◆ WHAT YOU WILL DO
Copy out the passage on Joris Janssen Rapalje below in full, word for word.

◆ PROVIDED TEXT
□ □ □ □
Joris Janssen Rapalje

(Early settler of New York / Manhattan)
Joris Rapelje and Catalina Trico were married 21 January 1624, at the
Walloon Church of Amsterdam. Rapelje, an illiterate 19-year-old textile worker
whose origin was noted in the registry as ‘Valencenne’ (Valenciennes, Spanish Netherlands), and his 18-year-bride, had no family present to witness the
ceremony. Four days later, on 25 January, the couple departed from Amsterdam,
bound for North America. They were traveling aboard the first ships to bring
immigrants and workers to New Netherland.
The Rapalje family were first employed at Fort Orange, in what would eventually
become Albany, New York. Fort Orange was being erected by the Dutch West India Company as a trading post on the west bank of the Hudson River. It became
the company’s official outpost in the upper Hudson Valley. The families aboard
these ships were principally Walloons, French-speaking residents of Valenciennes
, Roubaix, Hainaut and related sites, now in Belgium’s province of Wallonia and
France’s region of Nord-Pas-de-Calais, but then part of the SpanishNetherlands.
□ □ □ □
◆ DATA SECTION

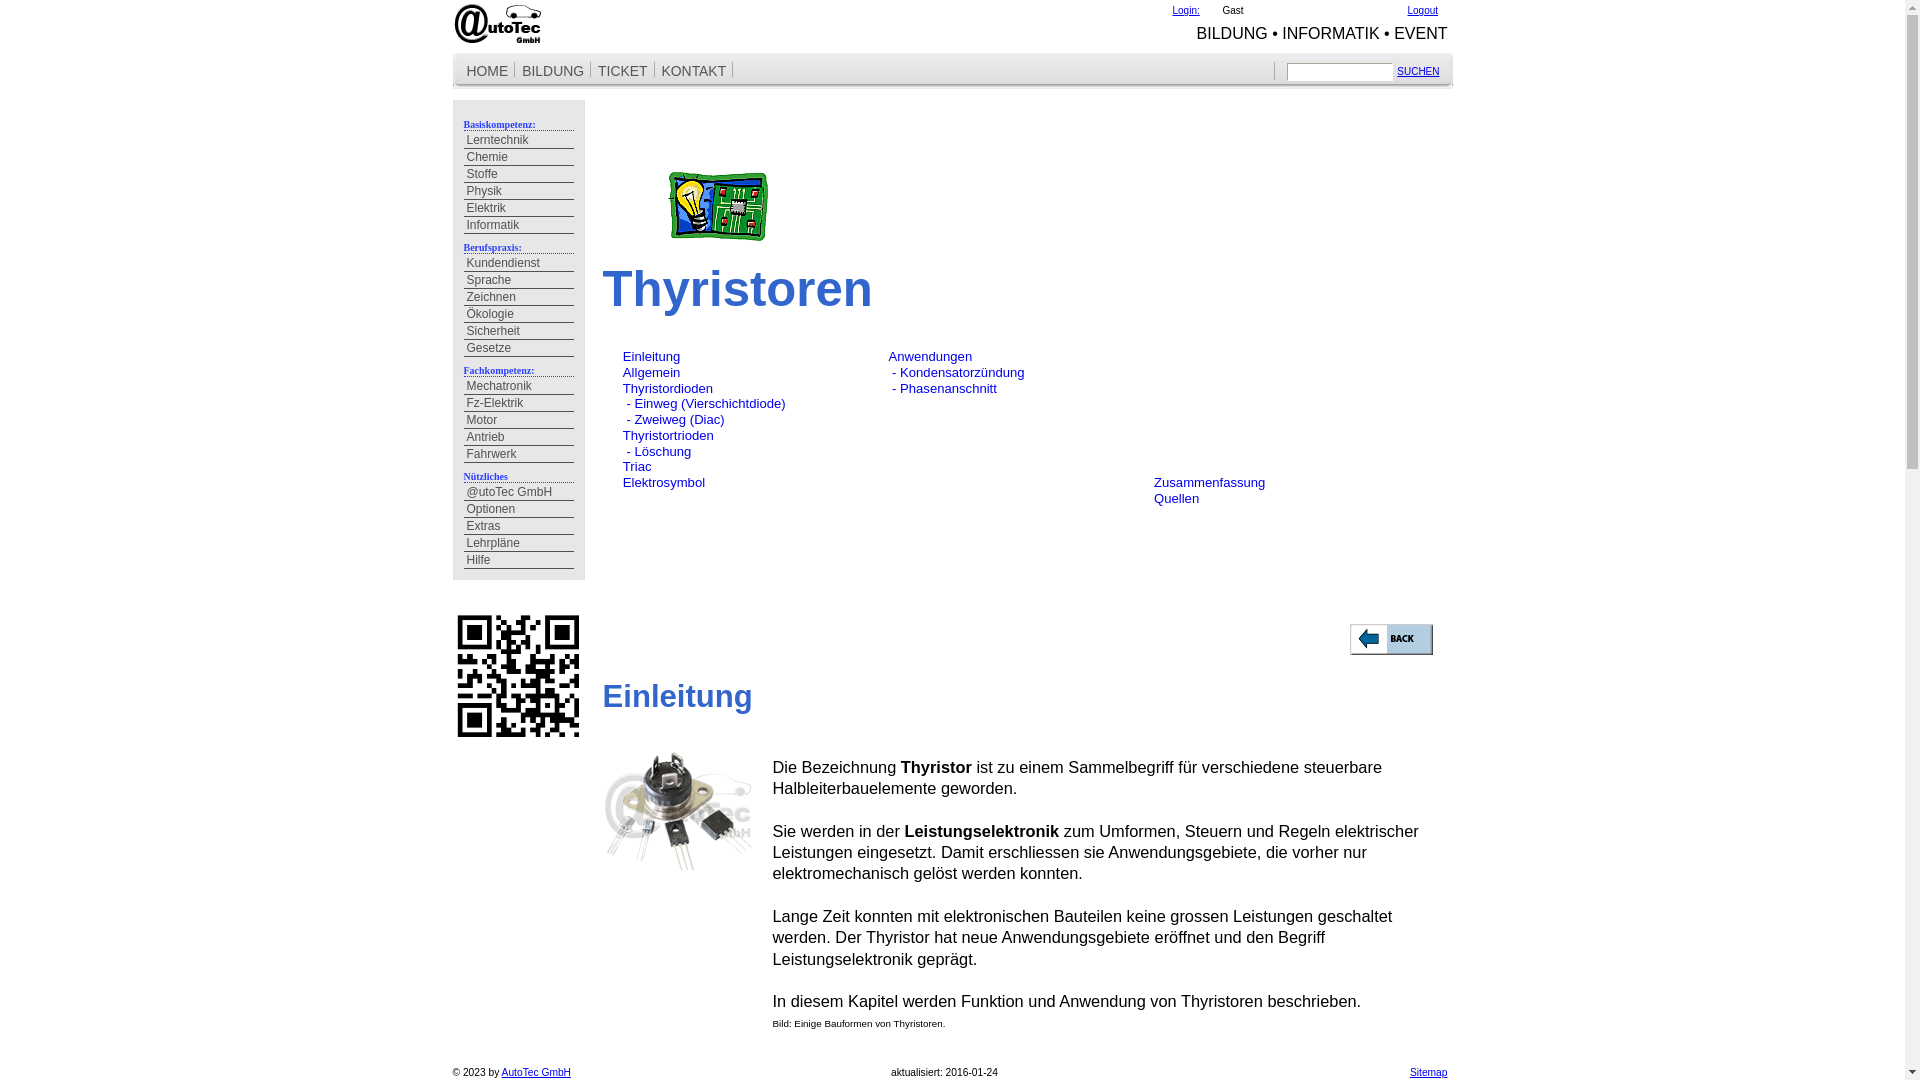 This screenshot has height=1080, width=1920. I want to click on ' ', so click(603, 88).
□ □ □ □
◆ EXPECTED OUTPUT
Joris Janssen Rapalje

(Early settler of New York / Manhattan)
Joris Rapelje and Catalina Trico were married 21 January 1624, at the
Walloon Church of Amsterdam. Rapelje, an illiterate 19-year-old textile worker
whose origin was noted in the registry as ‘Valencenne’ (Valenciennes, Spanish Netherlands), and his 18-year-bride, had no family present to witness the
ceremony. Four days later, on 25 January, the couple departed from Amsterdam,
bound for North America. They were traveling aboard the first ships to bring
immigrants and workers to New Netherland.
The Rapalje family were first employed at Fort Orange, in what would eventually
become Albany, New York. Fort Orange was being erected by the Dutch West India Company as a trading post on the west bank of the Hudson River. It became
the company’s official outpost in the upper Hudson Valley. The families aboard
these ships were principally Walloons, French-speaking residents of Valenciennes
, Roubaix, Hainaut and related sites, now in Belgium’s province of Wallonia and
France’s region of Nord-Pas-de-Calais, but then part of the SpanishNetherlands.